Yaklaşık 22 yıldır Serdivan’da yaşıyorum.
Şimdi yaşadığım evin bulunduğu sokakta hayvan besleyen aileler vardı.
Hiç unutamam…
İlk taşındığımız günlerdi ve çok ciddi mide rahatsızlığı geçiriyordum. 
Komşularımızdan biri bizden nane şekeri istedi. Birkaç gün sonra bir karışım getirip, bunu sabah akşam yememi önerdi. Bizden istediği nane şekerini manda sütüyle karıştırmış, koyu bir çözelti elde etmişti.
Yanlış anlaşılmasın, mide rahatsızlığı olanlar, ‘nane şekeri karışımlı  manda sütü içsin’ demiyorum. O sütün komşularımın ahırında yaşayan hayvanlardan sağıldığını anlatmaya çalışıyorum.
Büyükşehir Yasası ile ahırlar yok oldu.
O sokakta şimdi araç parkından dolayı zor yürünüyor.
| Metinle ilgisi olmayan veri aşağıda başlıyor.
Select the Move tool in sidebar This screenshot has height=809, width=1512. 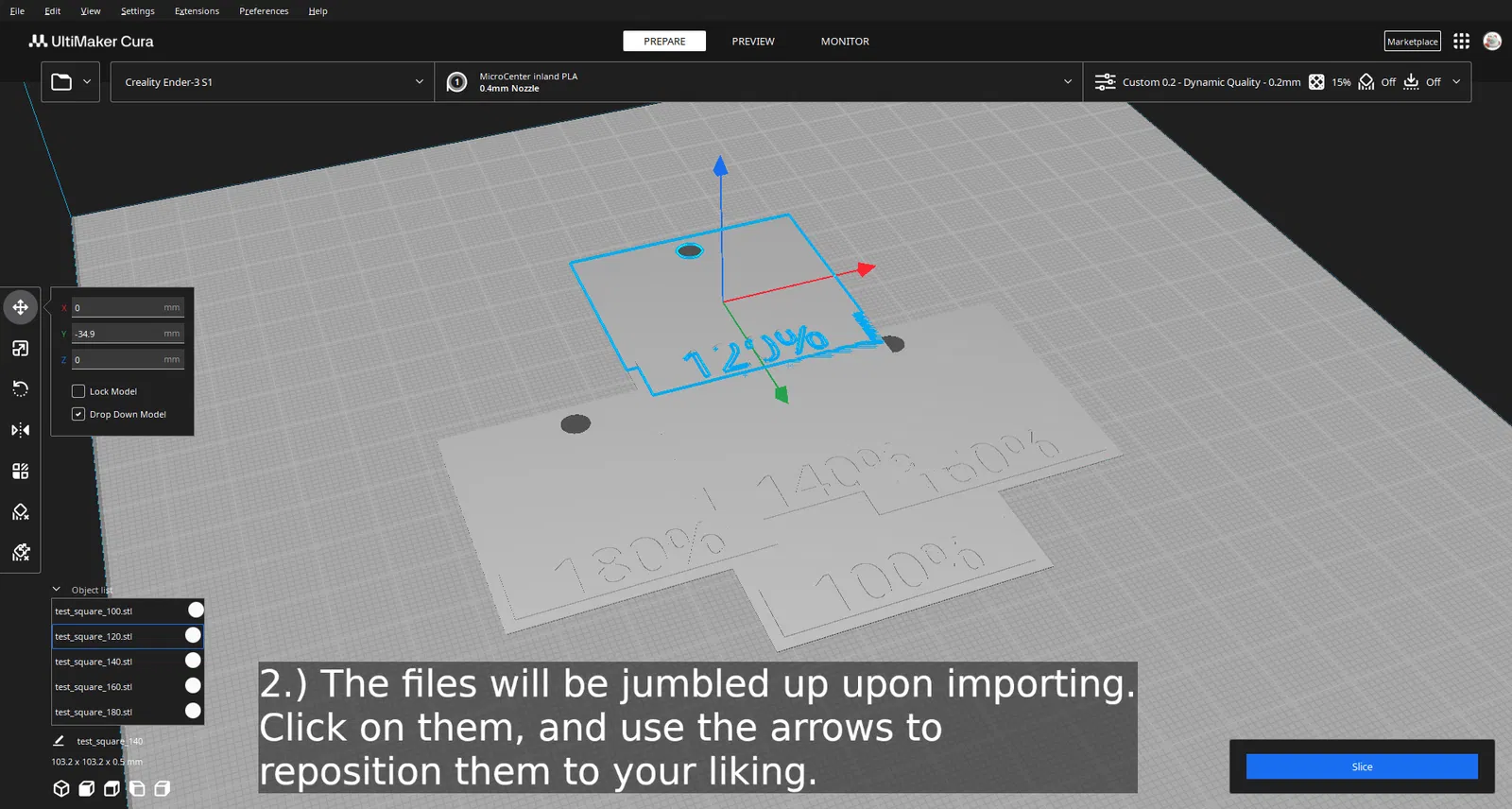click(x=20, y=307)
Değişim hayvancılığın bitmesiyle sınırlı kalmadı.
Serdivan Sakarya’nın sebze deposu; kenti besleyen beldelerden biri olarak bilinirdi.
Depreme kadar da bu özeliğini sürdürdü.
Sonra o büyük felaket ve ardından gelen yoğun yapılaşma…
Ekili araziler hızla sitelere dönüştü.AVM’ler, kafeler, lokantalarla dolu tüketim kenti oldu.
Hizmet sektörü gelişti, tarımsal üretim azaldı.
Tarım artık Serdivan’da sitelerin bittiği noktadan sonra yapılıyor; Selahiye, Kazımpaşa, Aralık, Çubuklu,Beşevler bölgesinde…
Sapanca Gölü  tarafında ise biraz meyve ve süs bitkiciliği…
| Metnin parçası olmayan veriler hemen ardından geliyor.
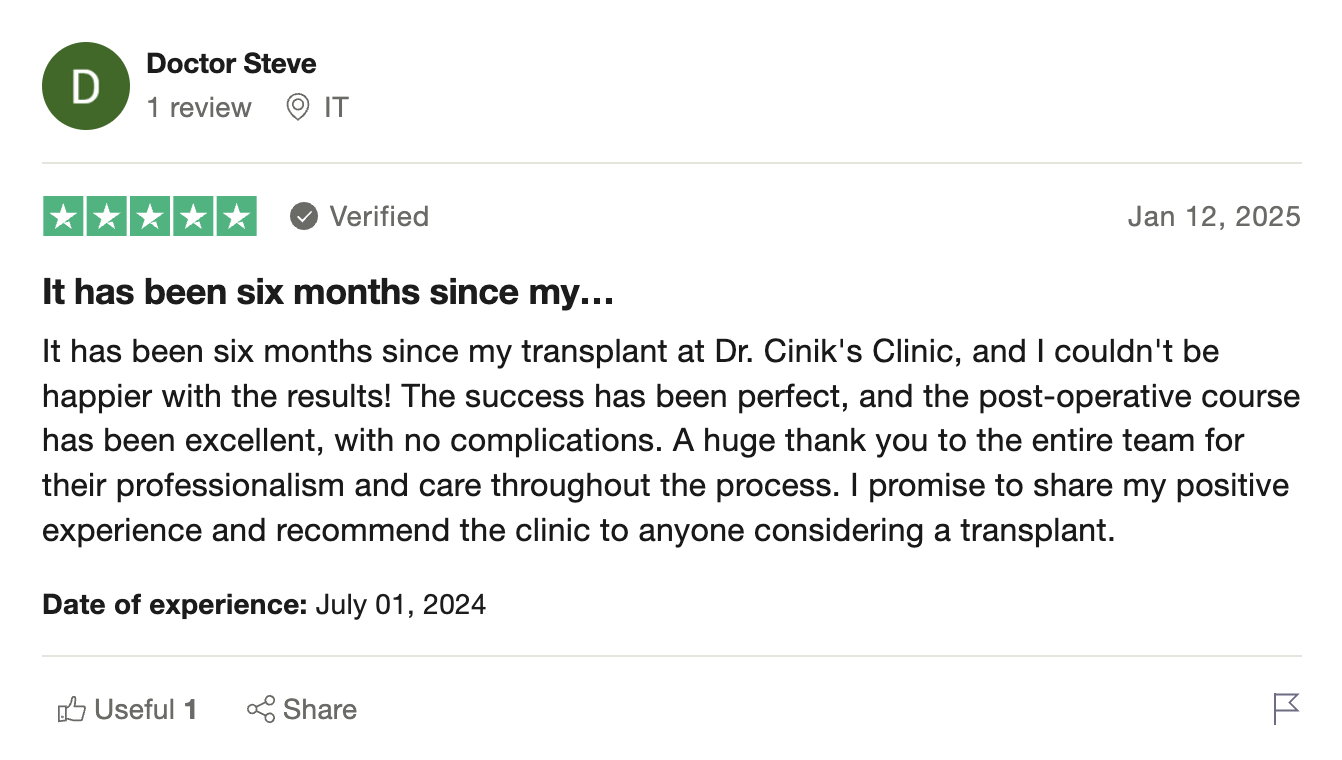Click the middle star of the rating bar

click(149, 216)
Bu anlattıklarım, ekilen alanların giderek azalması herkesin bildiği, konuştuğu bir konu…
Nitekim 31 Mart Yerel Seçimlerinde adayların beyannamesinde de yer aldı.
CHP’nin adayı Zafer Kazan, tarım aleyhine işleyen sürecin kırsal kalkınma hamlesi ile değişeceğini belirtmiş ve ‘Kırsal Kalkınma Bürosu’ kuracağını ilan etmişti.
Kazan,  “Biz Serdivan’ın tarım topraklarını geleceğin arsaları olarak görmüyoruz, bununla birlikte çiftçimizin kazanamadığı için tarım topraklarını ekmekten vazgeçtiğinin de farkındayız. Bu nedenle hem tarımla uğraşan vatandaşımızın geçinebilmesi, kentte yaşayanlarında ucuz gıdaya erişimi için belediye bünyesinde bir Kırsal Kalkınma Bürosu kuracağız ve bu Sakarya’da bir ilk olacak” demişti.
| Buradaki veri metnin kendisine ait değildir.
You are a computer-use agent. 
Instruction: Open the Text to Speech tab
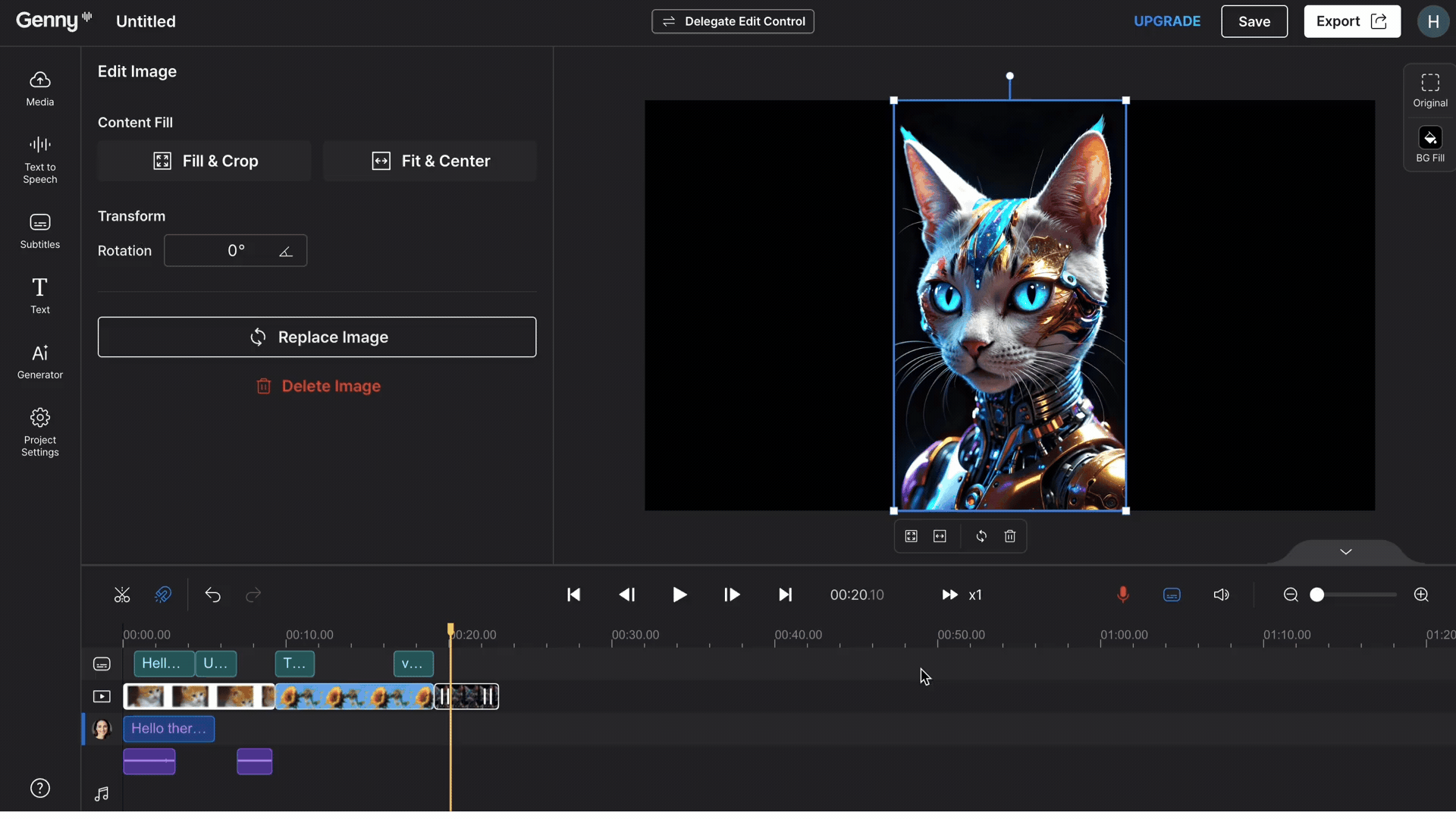point(40,159)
AKP’li Yusuf Alemdar da bu konuda çeşitli kereler konuşmuş son seçimde de vaatlerde bulunmuştu.
Örneğin Eylül 2009’da, belediye başkanlığının ilk yılında İHA’nın servis ettiği bir haberde şöyle diyor Alemdar:
“Serdivan ilçemizi bir yanıyla eğitim, sağlık turizm yöresi, diğer yanıyla da çok verimli tarım arazileri nedeniyle organik tarım üssü yapmak için çalışmalarımız devam etmektedir.” 
Son seçiminden önce, yani ilk sözünden 10 yıl sonra da şöyle bir ifadesi var: “Belediyeler sadece yol, asfalt, kanalizasyon yapmıyor. Üreticiye de destek olmak zorunda. Bu anlayışla biz de üretimden satışa kadar üreticinin yanında olacak bir proje ortaya koyuyoruz. Üreticimize her türlü desteği sağlayacak Organik Köy Pazarı projesini hayata geçireceğiz.”

Ne var ki,  Alemdar’ın belediye duvarına yazdırdığı yeni logo üstte söylediklerini desteklemiyor. Rengarenk logonun her harfini, Serdivan’ı yansıtan görsellerle süslemiş.  Doğal güzellikler, Tarihi Beşköprü, yamaç paraşütü, konut siteleri, araç ve motosiklet yarışları hepsi var ama üretimden yana hiçbir şey göremiyorsunuz. Tarım zaten yok.

Yukarıdaki fotoğrafı çekerken, ‘Tarımdan vazgeçmiş’ dedim.
Yanımdaki arkadaşımın yorumu ise şöyle oldu: ‘Sanmam, tarım kalmadı ki koysun. Belki utanmıştır.”